Problem requirements | Pictures left aside, return the lines below exactly, from the one with "The image size" to the end, including both ends.

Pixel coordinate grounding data
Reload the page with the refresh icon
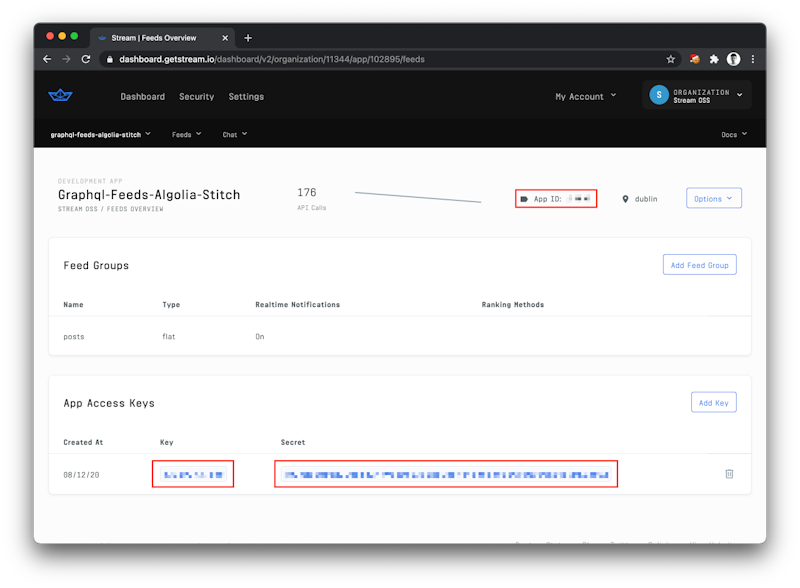Viewport: 800px width, 588px height. [x=87, y=59]
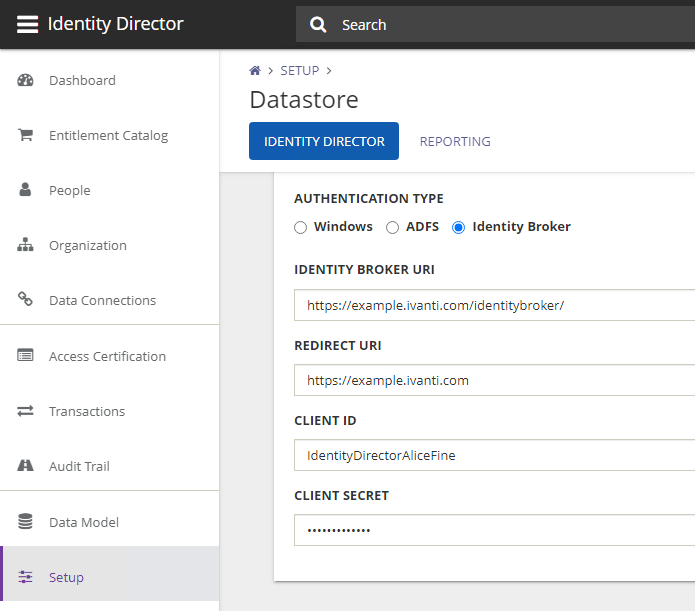Click the search magnifier icon

318,25
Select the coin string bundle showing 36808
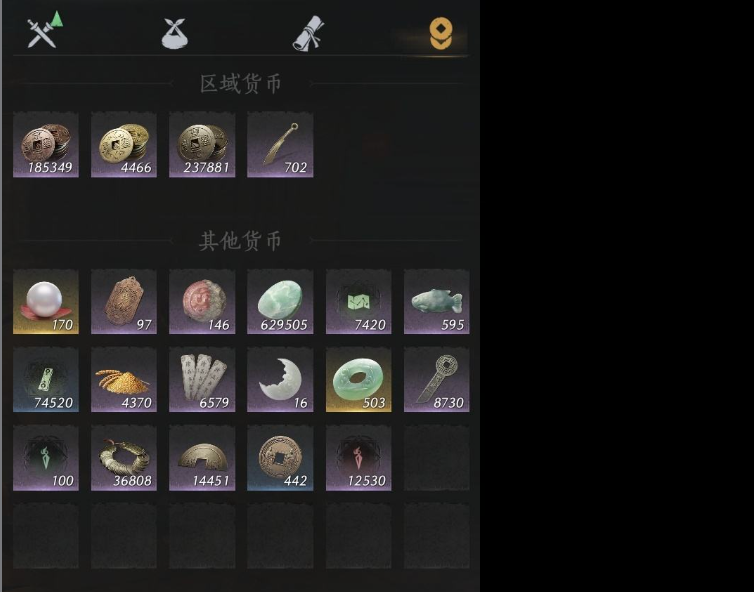Screen dimensions: 754x592 pyautogui.click(x=124, y=458)
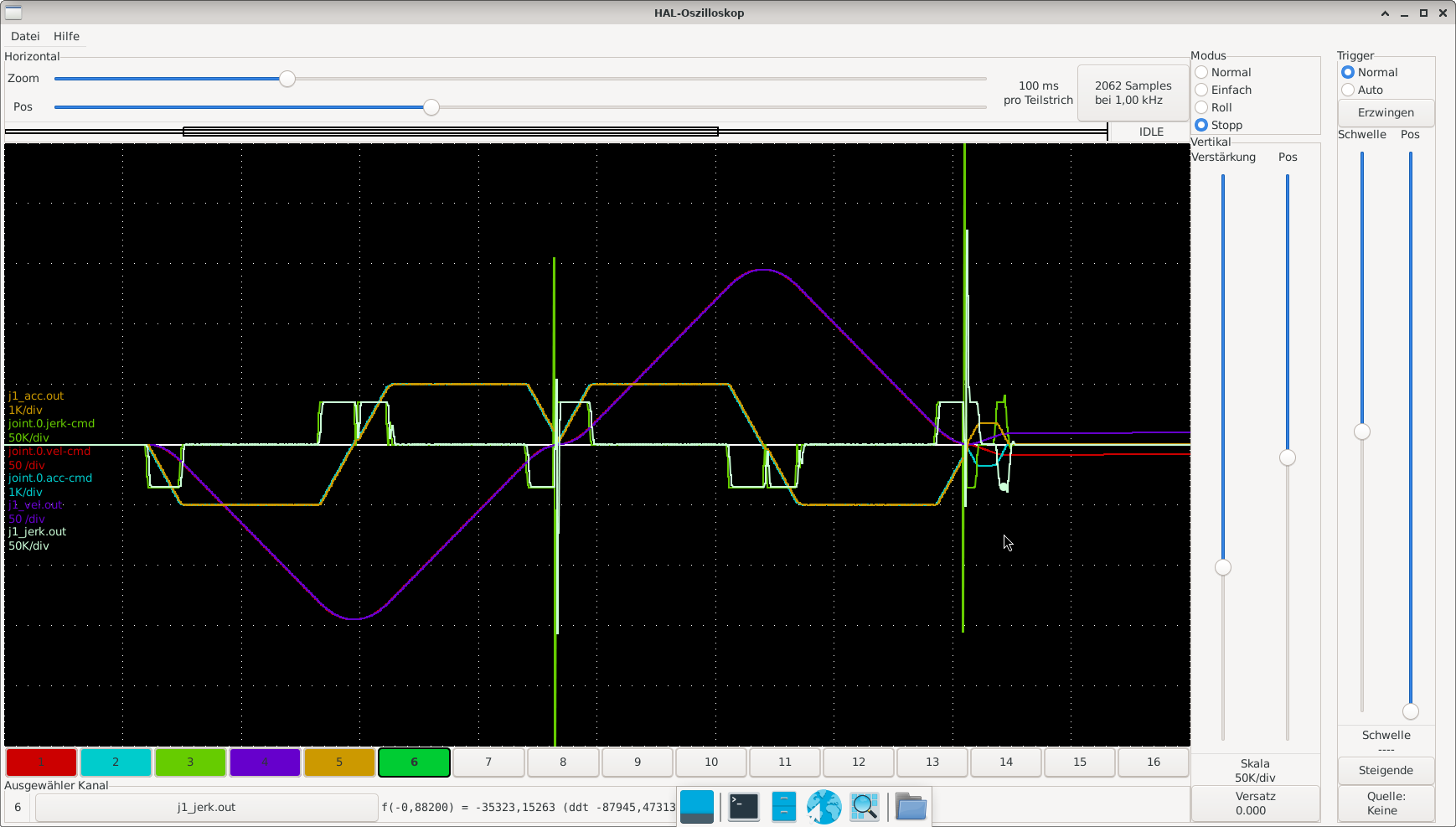
Task: Select the Roll mode radio button
Action: [x=1201, y=108]
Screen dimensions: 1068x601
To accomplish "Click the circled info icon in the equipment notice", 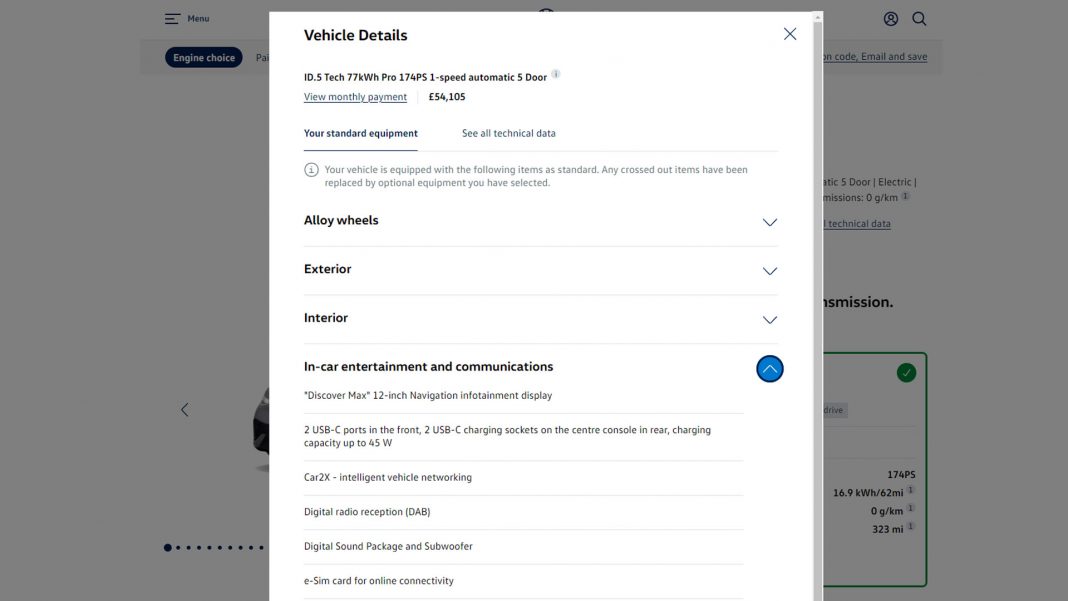I will coord(311,169).
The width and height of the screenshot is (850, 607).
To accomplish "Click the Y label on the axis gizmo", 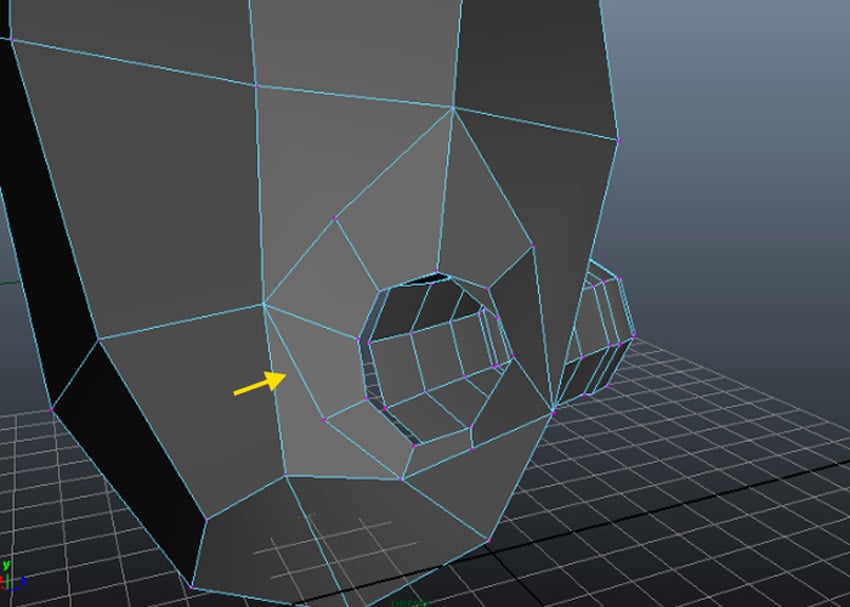I will tap(6, 564).
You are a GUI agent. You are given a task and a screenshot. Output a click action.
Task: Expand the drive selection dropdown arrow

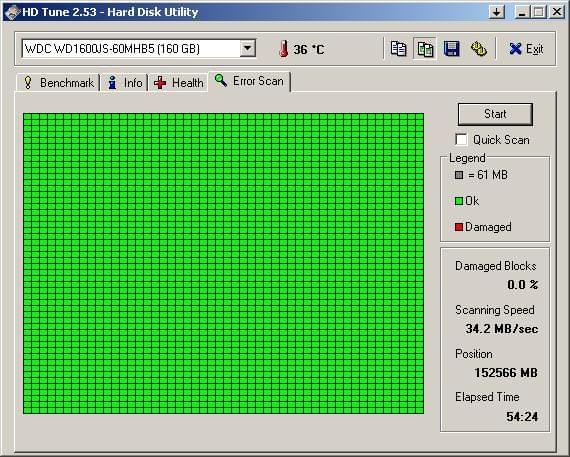point(248,48)
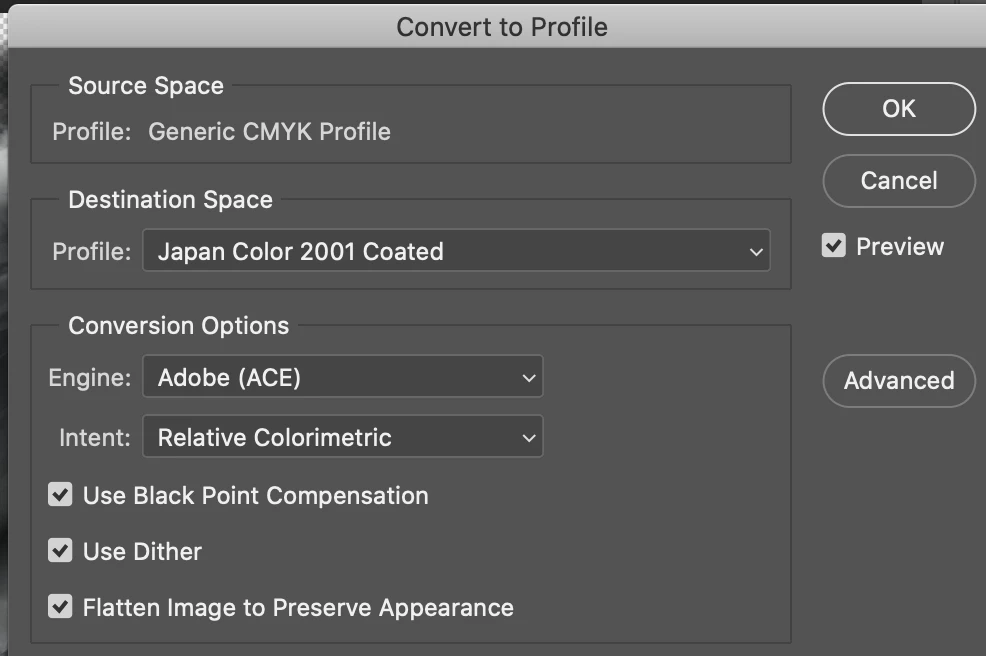This screenshot has height=656, width=986.
Task: Click the chevron arrow on the Intent menu
Action: pos(529,438)
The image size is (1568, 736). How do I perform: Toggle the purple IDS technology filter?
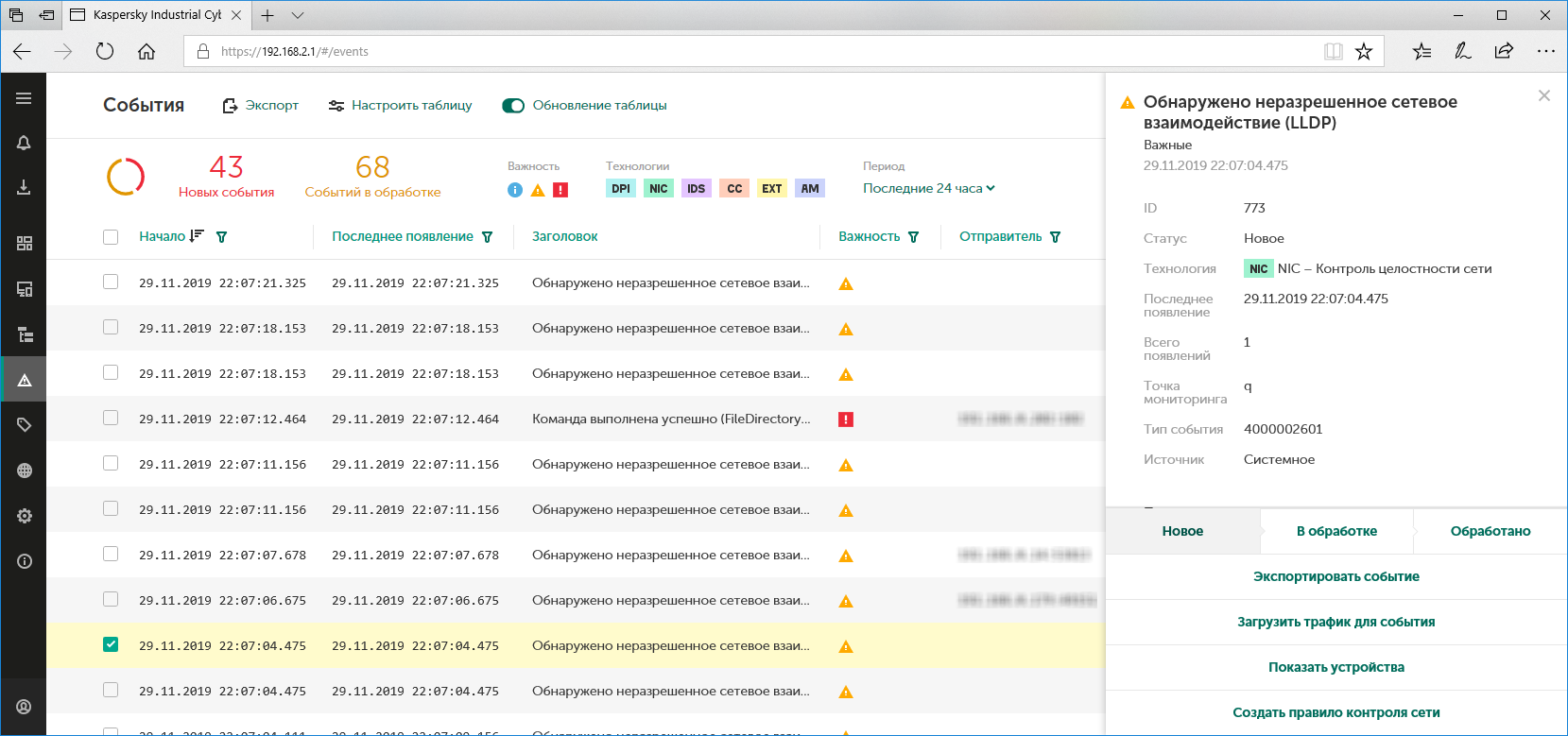coord(696,189)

Result |
The image size is (1568, 736). How do I perform: Toggle the purple IDS technology filter?
coord(696,189)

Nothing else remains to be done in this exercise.